Yes, it’s correct to say “We’re not talking about Obama, we’re talking about Trump.” But it’s better to say “Being wrong about the future is just being wrong. Being wrong about the past is lying.”

Words, Not Just Tone, Matter

In the “heated argument” between Kellyanne Conway and Jennifer Palmieri at Harvard last week, the press attention focused on the seemingly angry tones between these two. The audio reflects that tone, both speakers (and others) talking over the others in incomplete sentences, neither side making a coherent argument. What should have been an instructive and reflective examination of the past presidential campaign devolved into a shouted barrage of “Oh yeah?”, “Did not!” and “Did too!”

But for all the shouting and hostility, we should not forget the words — yes, there were words spoken and statements made and claims denied, and these should not be ignored. These words matter, because the claims they make matter and the denial of these claims matter.

So — what set off this heated argument?

Palmieri expressed her pride that Clinton stood up against the “white supremacists, white nationalists” who were attaching themselves to Trump’s campaign as a way to get their message out.
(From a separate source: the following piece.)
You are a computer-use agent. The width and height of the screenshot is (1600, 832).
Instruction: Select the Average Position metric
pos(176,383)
“One of my proudest moments with [Hillary Clinton] is her standing up with courage and with clarity in Steve Bannon’s own words and Donald Trump’s own words the platform that they gave to white supremacists, white nationalists. And it is a very, very important moment in our history as a country and I think as his presidency goes forward I am going to be very glad to be part of the campaign that tried to stop this,” Palmieri said.

The claim, then, is that the Trump campaign gave “a platform” to these groups.
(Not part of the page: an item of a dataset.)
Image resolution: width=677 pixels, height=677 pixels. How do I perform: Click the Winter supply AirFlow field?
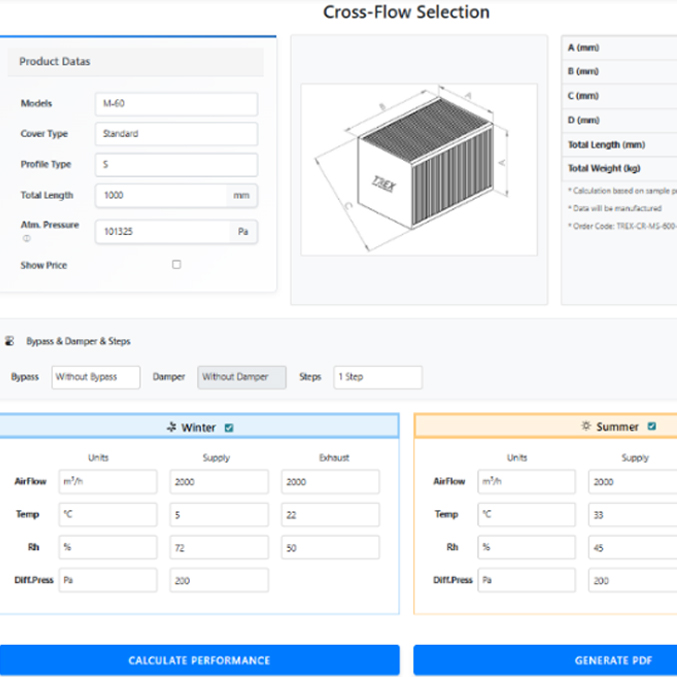pyautogui.click(x=219, y=481)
The counter-claim is that the Trump campaign had “a decent message for the white working class voters” and that Clinton “doesn’t connect with people, […] they have nothing in common with her [and] you had no economic message.”

The counter-claim is not, as it turns out, a denial. Conway doesn’t say “no, we did not give white supremacists a platform, we kicked them out whenever they latched on to us.” Conway doesn’t quote any statement by Trump or anyone else in the campaign, telling David Duke, the KKK, Breitbart, the Spencers’ or other known white nationalists to go away. Indeed, when those statements did come, they were only after the election was over and Trump had been declared “president-elect.”

So we have a claim, an accusation if you will, which — given the opportunity — the accused does not deny.

Words shouldn’t be lost in the heat of the exchange. Words aren’t as entertaining as a shouting match, true, but they are instructive.

Words — and the absence of words to the contrary — matter.

I Don’t Care What You Say

Nothing should be more effective in stopping an argument than these words:

I don’t care what you say…

There are other variations — “no matter what you say”, “you can’t tell me”, “I know for a fact”.


These are STOP signs in any conversation. The person who injects these phrases is telling you that any further discussion is pointless.

So the proper reaction is to just end the conversation. Walk away. Move on to something else.

Yet — in real life and certainly in internet life — that’s not what happens, usually. Instead, for no apparent reason, these words increase the volume or accelerate the typing. When someone says “I don’t care”, we take that as a challenge that must be answered, swiftly, with even more words, facts, opinions, sound bytes.

How often have you turned right back into the argument, determined to get in the last word and end it on your terms, not theirs?

Why? They’ve let it be known quite clearly that they aren’t open to any further evidence or reasoning or authoritative findings. Yet you persist.

Take them at their word. They don’t care. It doesn’t matter.

Move on.

Oh, right — before YOU inject this into your speech, STOP and think.